--- BEGIN Supplied material ---
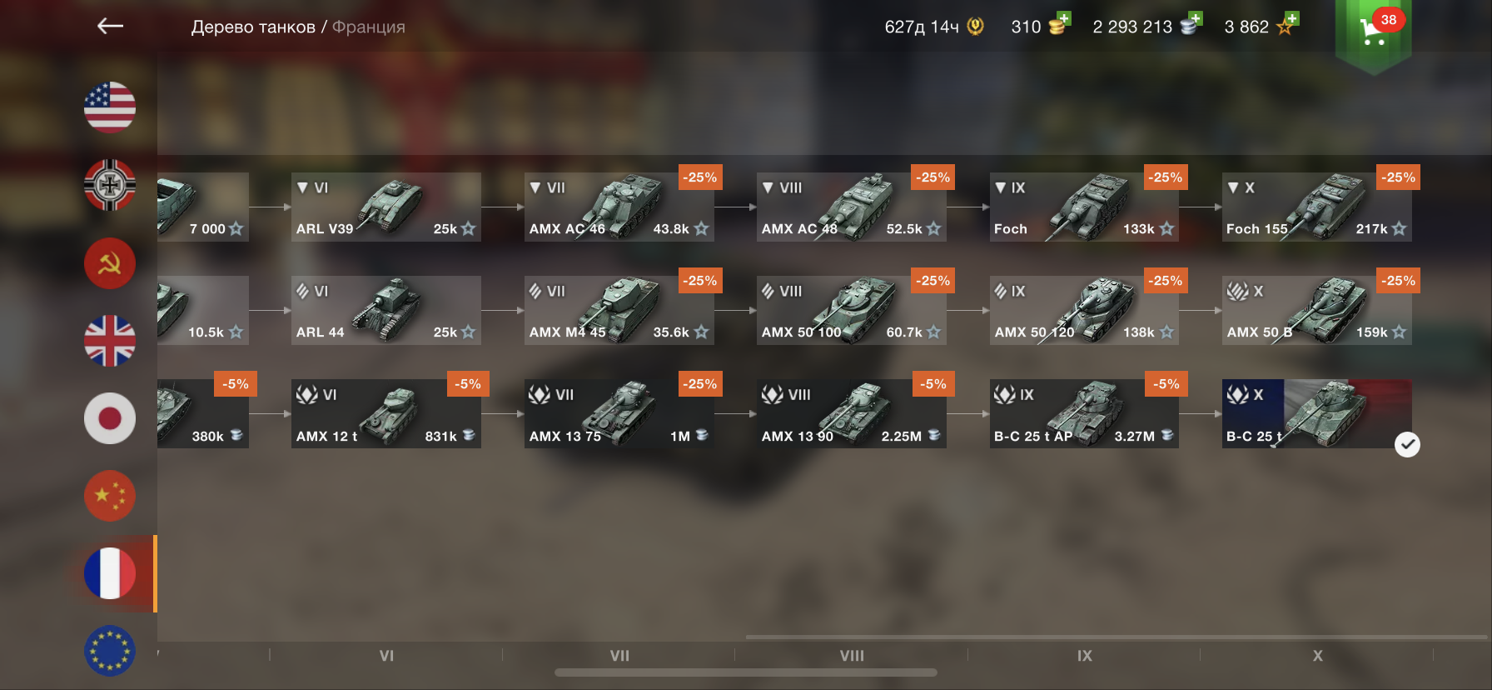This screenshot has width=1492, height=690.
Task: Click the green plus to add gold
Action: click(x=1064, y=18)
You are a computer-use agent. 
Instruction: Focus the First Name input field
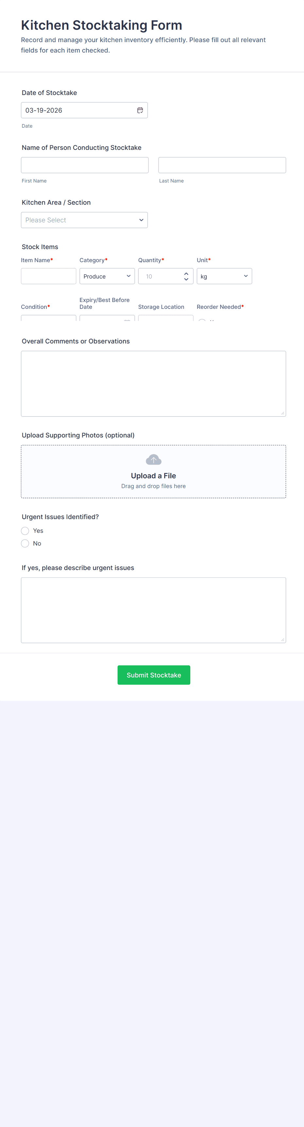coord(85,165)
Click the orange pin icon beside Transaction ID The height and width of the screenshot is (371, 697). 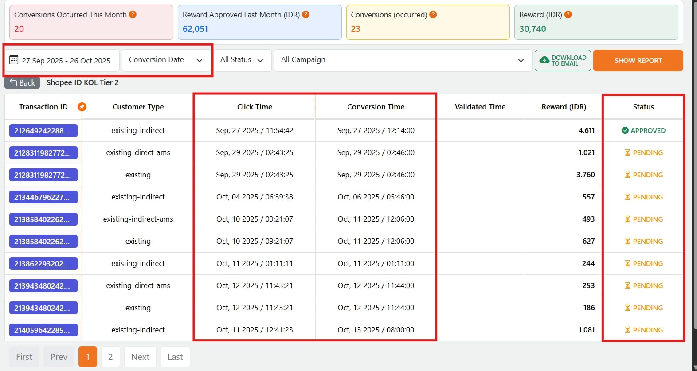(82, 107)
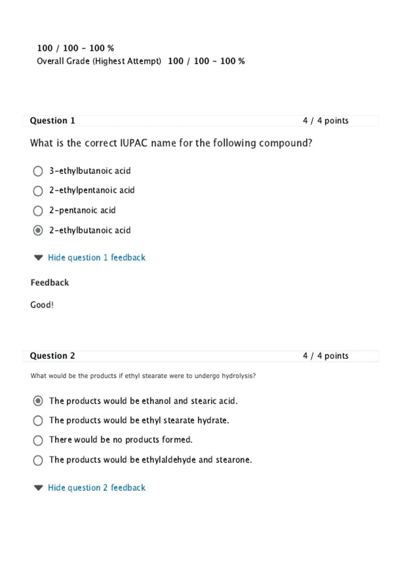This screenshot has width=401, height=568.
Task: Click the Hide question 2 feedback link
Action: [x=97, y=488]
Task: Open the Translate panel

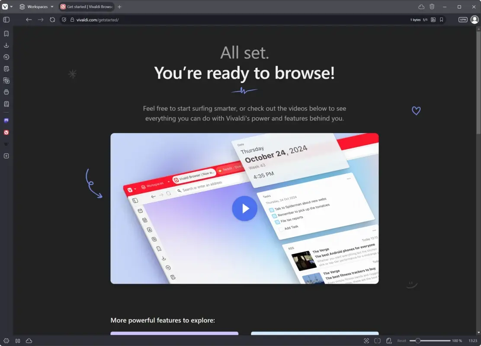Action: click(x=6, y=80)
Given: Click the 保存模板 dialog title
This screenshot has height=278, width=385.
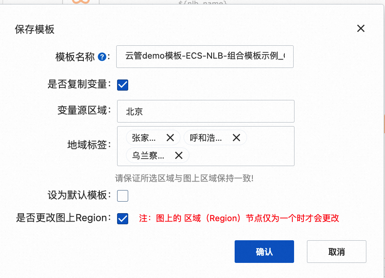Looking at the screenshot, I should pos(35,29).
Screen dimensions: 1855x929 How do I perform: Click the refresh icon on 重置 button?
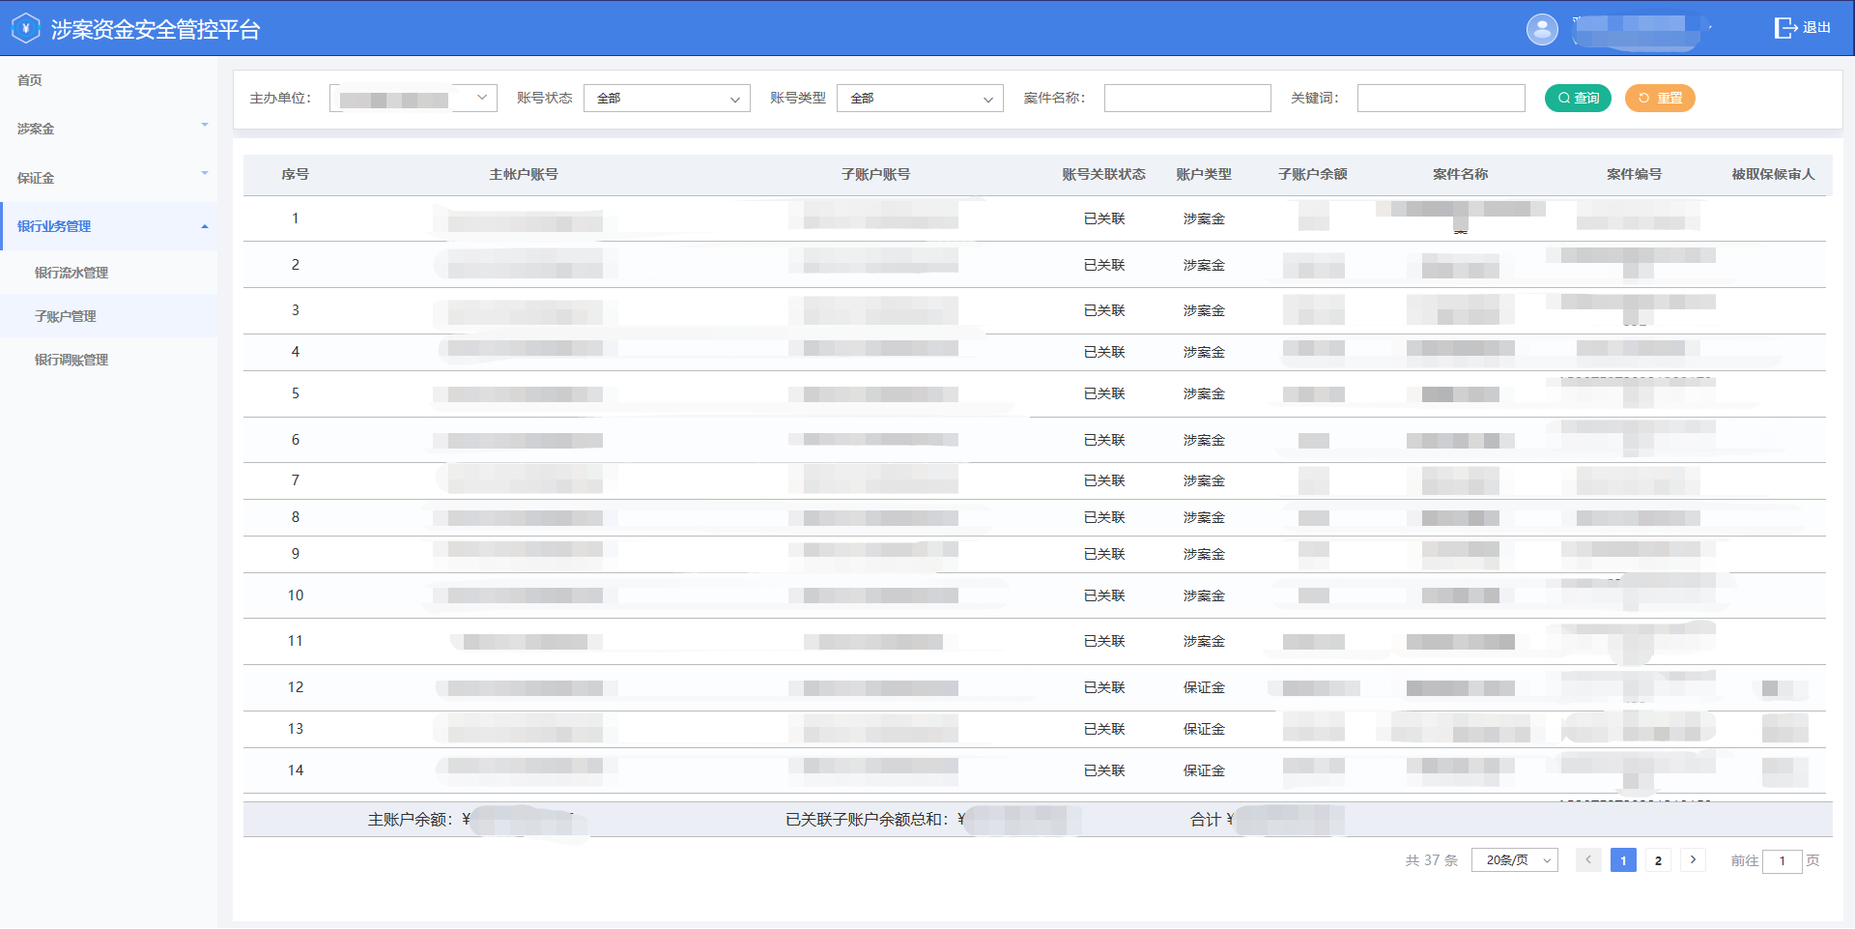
--- END Supplied material ---
Exercise objective: Duplicate the rows starting at the line that contains "Task: Open the Translate panel" and ending at the end of the rows, both ends included. Omit the pictures from your copy.

Exercise answer:
Task: Open the Translate panel

Action: click(x=6, y=80)
Given: Click the 保存模板 dialog title
This screenshot has height=278, width=385.
Looking at the screenshot, I should pos(35,29).
Screen dimensions: 1855x929 How do I perform: Click the refresh icon on 重置 button?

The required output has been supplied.